Monday, March 25, 2013

The Magic Formula for the Counting of the Omer

If you were stranded on an island without a Jewish calendar and no internet connection (oy gevald!), how would you know what number to count in the Omer? 

On the evening of March 26 this year, the second night of Passover, we began the period in the Jewish calendar known as Sefirat Ha'omer, the counting of the Omer

There is a special mitzvah, mentioned in Leviticus 23:15, to count the Omer every night, starting with 1 on the first night and incrementally increasing the count by one every night until we reach 49: "Today is one day to the Omer", "Today is two days to the Omer" and so on, until we reach the last count on the night before Shavuot: "Today is 49 days which are seven weeks to the Omer."  

On the first few nights it was relatively easy to remember the correct count, but once we get deep into the count, it becomes difficult to remember, e.g. is it 20 or 21 or 22 tonight? 

To help you with the correct count, many Jewish calendars print the Omer number on all the dates between now and Shavuot. If you prefer to look things up online, you'll find websites  to help you figure out the correct Omer count. 

But what if you took a trip in the Appalachian mountains and forgot to take a Jewish calendar? Imagine you're in an area with no web connectivity and so you need to rely solely on yourself. What should you do?  

The OMER Magic Formula

My father Elhanan z"l taught us that every year there is a unique Omer Magic Formula to figure out the correct Omer count on any given night.

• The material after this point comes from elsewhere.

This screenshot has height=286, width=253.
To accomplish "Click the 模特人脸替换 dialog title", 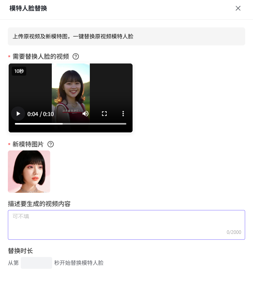I will (28, 8).
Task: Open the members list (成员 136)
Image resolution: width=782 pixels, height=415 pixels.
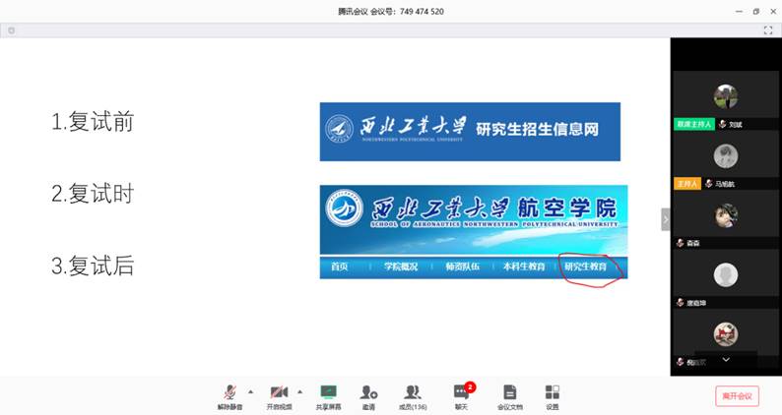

All you need to do is follow an algorithm which can be summarized by this easy-to-remember abbreviation:  

GSS 7 

Subtract day
Subtract magic number
Divisible by 7

1. Take a reasonable guess.

2. Subtract the day of the week.

3. Subtract this year's magic number: 5.

4. If the result is 0 or divisible by 7, your guess is right! But if it’s not 0 or not divisible by 7 – your guess is wrong!

5. Keep trying until your result is either 0 or divisible by 7 (-7 is also considered divisible by 7).


For example, let's say you don’t remember the count on Wednesday, April 3. Take a reasonable guess for that day's Omer number - let's say 10 (after all, we will have been counting for more than a week). But you're not sure - it could be 9, 11, etc.  

Apply the Omer formula to check your guess: 

From your guess (10), subtract the day of the week Wednesday (4) and then subtract magic number 5. 


10 – 4 – 5 = 1

The result, 1, is not 0 and not divisible by 7. Hence, your original guess 10 is wrong

You go back and try another number, 9. Apply the formula:

9 – 4 – 5 = 0

Eureka! Because the result was 0, your guess, 9, is the correct count since 0 is considered divisible by 7 (0/7 is a whole number, 0). Without any outside knowledge, you were able to guess correctly that on Wednesday, April 3, we will count 9 in the Omer. 

This formula will work for any day of the Omer!!!

There is  small caveat in that your guess has to be within a range of 7 of the correct count, but that's not a problem because most people know the approximate range we're in. 

Next year will be a different magic number. To get next year's update to the magic formula, you'll have to come back to my blog:)  

Happy Pesach to my family and friends!